The Canadiens also grabbed Brady Vail and Erik Nystrom in that draft, but their big coup aside from Galchenyuk may be Charles Hudon, who was taken in the fifth round. Hudon had a tremendous Junior career with the Chicoutimi Sagueneens and Baie Comeau Drakkar in the QMJHL, scoring 273 points in 235 games over four seasons. He also represented Canada twice at the World Junior Hockey Championships, and is currently leading all rookies in AHL scoring with 37 points in 44 games. He was also named Co-MVP of the AHL All-Star Game on Monday night.
Charles Hudon name co-MVP of the AHL All-Stars Game with 3 goals, 1 assist, +4 & 7 shots in a 14-12 win.
— Nicolas Collette (@habsprospects) January 27, 2015
The Habs performance at the 2012 draft impressed people immediately, but looks even better with today with the way Hudon is playing for the Bulldogs. The 2013 draft likely won’t be as good as the 1984 class for the Habs, but could turn out to be one of the best ever by the Canadiens.
Michael McCarron was selected in the first round of the 2013 draft, and the enormous winger is on fire in the OHL this season. A midseason trade sent him from the London Knights to the Oshawa Generals, but McCarron continues to pile up points. The 6’6” power forward has 51 points in 39 games this season, and will literally and figuratively be a massive part of the Canadiens in the near future.
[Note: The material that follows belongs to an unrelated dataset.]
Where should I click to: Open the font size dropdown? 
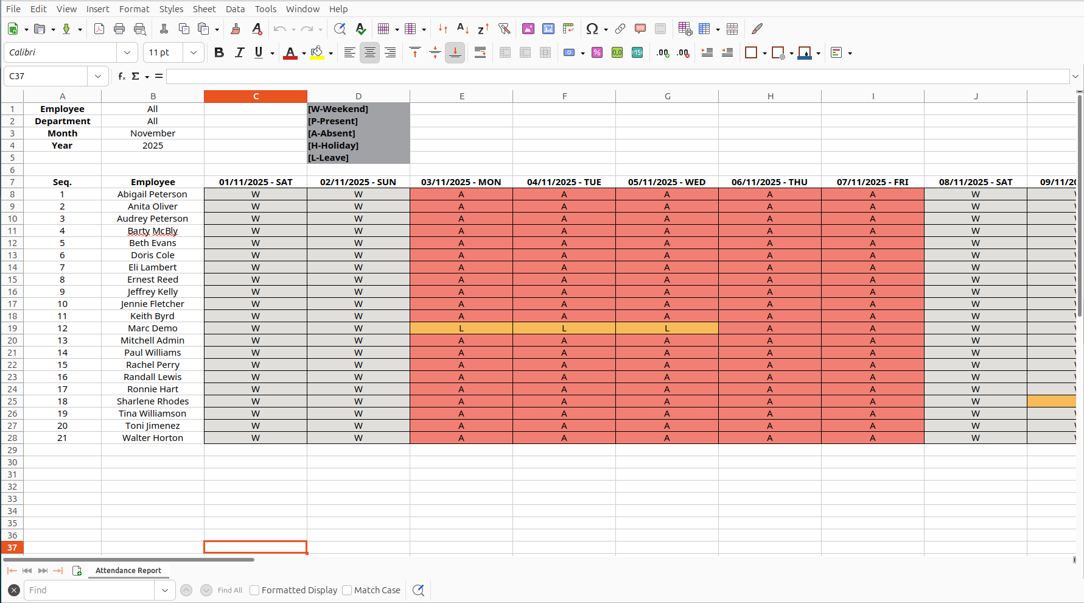point(194,53)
Even though #Habs Michael McCarron has just 2G in past 7GP, his impressive 0.76 GPG pace is still SEVENTH best in the OHL.
— Mitch Brown (@MitchLBrown) January 19, 2015
The Habs also grabbed a trio of undersized, but ultra-skilled forwards in Artturi Lehkonen, Martin Reway and Sven Andrighetto. Lehkonen and Reway both recently suited up for their second consecutive World Junior tournaments, and Andrighetto is fourth in scoring for the Hamiton Bulldogs, though he has missed a quarter of the AHL season while on the Habs NHL roster. Jacob de a Rose was taken in the second round and is a solid two way player who will be able to contribute in a depth role on the Habs very soon. The Canadiens also grabbed Jeremy Gregoire late and it will be interesting to watch how he develops after wrapping up a very successful QMJHL career this season.The steal of the 2013 draft may turn out to be Zach Fucale. The first goalie taken in the draft, Montreal took Fucale with the 36th overall selection, and he recently backstopped Team Canada to a World Junior gold at a tournament held partially at the Bell Centre in Montreal. With Carey Price firmly entrenched as the Habs number one goaltender, we will have to wait and see if Fucale becomes the next starter, or if he is dealt to bring in a key piece somewhere else in the lineup.
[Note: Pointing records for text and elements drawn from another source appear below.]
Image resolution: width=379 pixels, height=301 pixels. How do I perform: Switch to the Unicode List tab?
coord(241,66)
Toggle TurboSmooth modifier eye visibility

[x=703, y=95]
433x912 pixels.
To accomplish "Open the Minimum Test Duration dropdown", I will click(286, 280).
It is still early to predict what kind of careers these players will have as professionals, and especially difficult for the most recent draft class. That being said, Nikita Scherbak showed off a ton of skill at Habs training camp last fall, and has scored 55 points in 38 games with the Everett Silvertips of the WHL this season. Daniel Audette was taken in the 5th round and is having a great season with the Sherbrooke Phoenix of the QMJHL, where he has scored 49 points in 41 games this season.
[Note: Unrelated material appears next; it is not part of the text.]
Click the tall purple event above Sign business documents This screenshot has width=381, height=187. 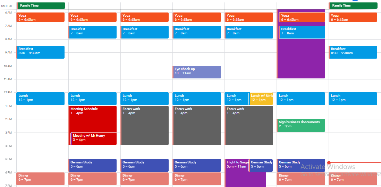pyautogui.click(x=301, y=59)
Again, it is early to say whether the last three draft classes will drastically change the fortunes of the Habs franchise. However, grabbing Galchenyuk, McCarron and Scherbak in the first round, and supplementing those picks with Hudon, de la Rose, Fucale, Andrighetto, Lehkonen and Reway should provide the Canadiens with an impressive offensive attack for the foreseeable future. Overall, it appears the Canadiens have done extremely well with Bergevin at the draft table.